则天顺圣皇后下久视元年(庚子,公元七零零年)
秋,七月,献俘于含枢殿。太后以楷固为左玉钤卫大将军、燕国公,赐姓武氏。召公卿合宴,举觞属仁杰曰:“公之功也。”将赏之,对曰:“此乃陛下威灵,将帅尽力,臣何功之有!”固辞不受。
闰月,戊寅,车驾还宫。
己丑,以天官侍郎张锡为凤阁侍郎、同平章事。鸾台侍郎、同平章事李峤罢为成均祭酒。锡,峤之舅也,故罢峤政事。
丁酉,吐蕃将麹莽布支寇凉州,围昌松,陇右诸军大使唐休璟与战于洪源谷。麹莽布支兵甲鲜华,休璟谓诸将曰:“诸论既死,麹莽布支新为将,不习军事,诸贵臣子弟皆从之,望之虽如精锐,实易与耳,请为诸君破之。”乃被甲先陷陈,六战皆捷,吐蕃大奔,斩首二千五百级,获二裨将而还。

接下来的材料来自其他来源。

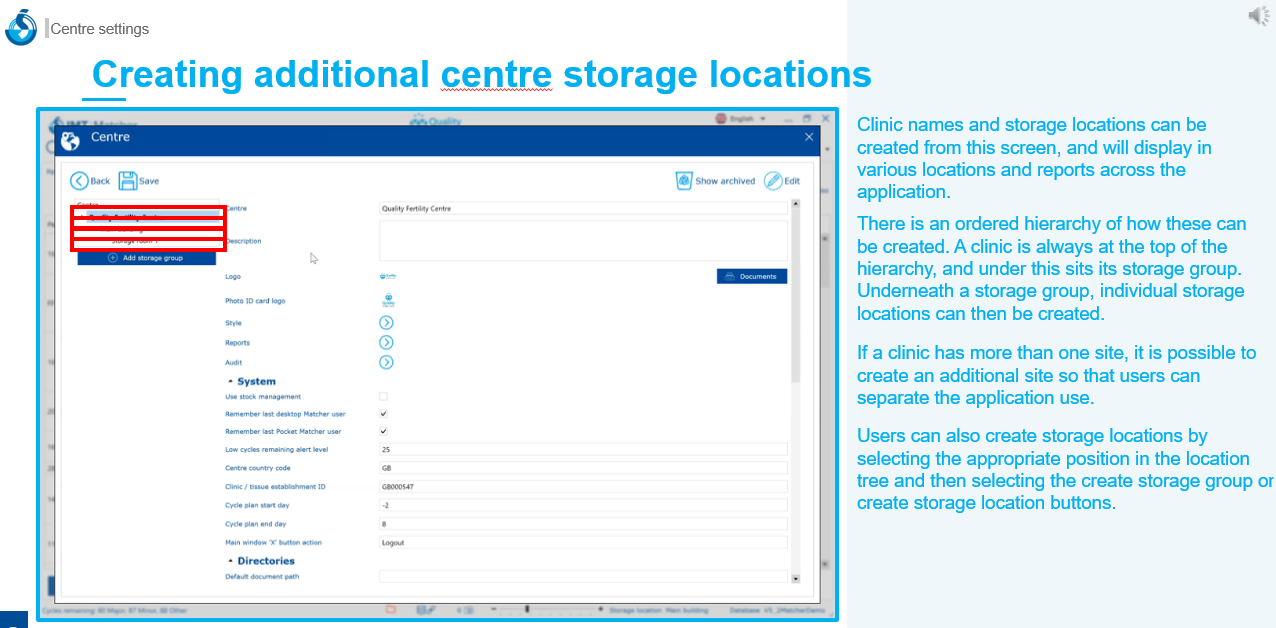Click the Photo ID card logo image
Screen dimensions: 1276x628
[388, 300]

司府少卿杨元亨,尚食奉御杨元禧,皆弘武之子也。元禧尝忤张易之,易之言于太后:“元禧,杨素之族;素父子,隋之逆臣,子孙不应供奉。”太后从之,壬寅,制:“杨素及其兄弟子孙皆不得任京官。”左迁元亨睦州刺史,元禧贝州刺史。
庚戌,以魏元忠为陇右诸军大使,击吐蕃。
庚申,太后欲造大像,使天下僧尼日出一钱以助其功。狄仁杰上疏谏,其略曰:“今之伽蓝,制过宫阙。功不使鬼,止在役人,物不天来,终须地出,不损百姓,将何以求!”又曰:“游僧皆托佛法,诖误生人;里陌动有经坊,阛阓亦立精舍。化诱所急,切于官征;法事所须,严于制敕。”又曰:“梁武、简文舍施无限,及三淮沸浪,五岭腾烟,列刹盈衢,无救危亡之祸,缁衣蔽路,岂有勤王之师!”又曰:“虽敛僧钱,百未支一。尊容既广,不可露居,覆以百层,尚忧未遍,自馀廊宇,不得全无。如来设教,以慈悲为主。岂欲劳人,以存虚饰?”又曰:“比来水旱不节,当今边境未宁,若费官财,又尽人力,一隅有难,将何以救之!”太后曰:“公教朕为善,何得相违!”遂罢其役。
阿悉吉薄露叛,遣左金吾将军田扬名、殿中侍御史封思业讨之。军至碎叶,薄露夜于城傍剽掠而去,思业将骑追之,反为所败。扬名引西突厥斛瑟罗之众攻其城,旬馀,不克。九月,薄露诈降,思业诱而斩之,遂俘其众。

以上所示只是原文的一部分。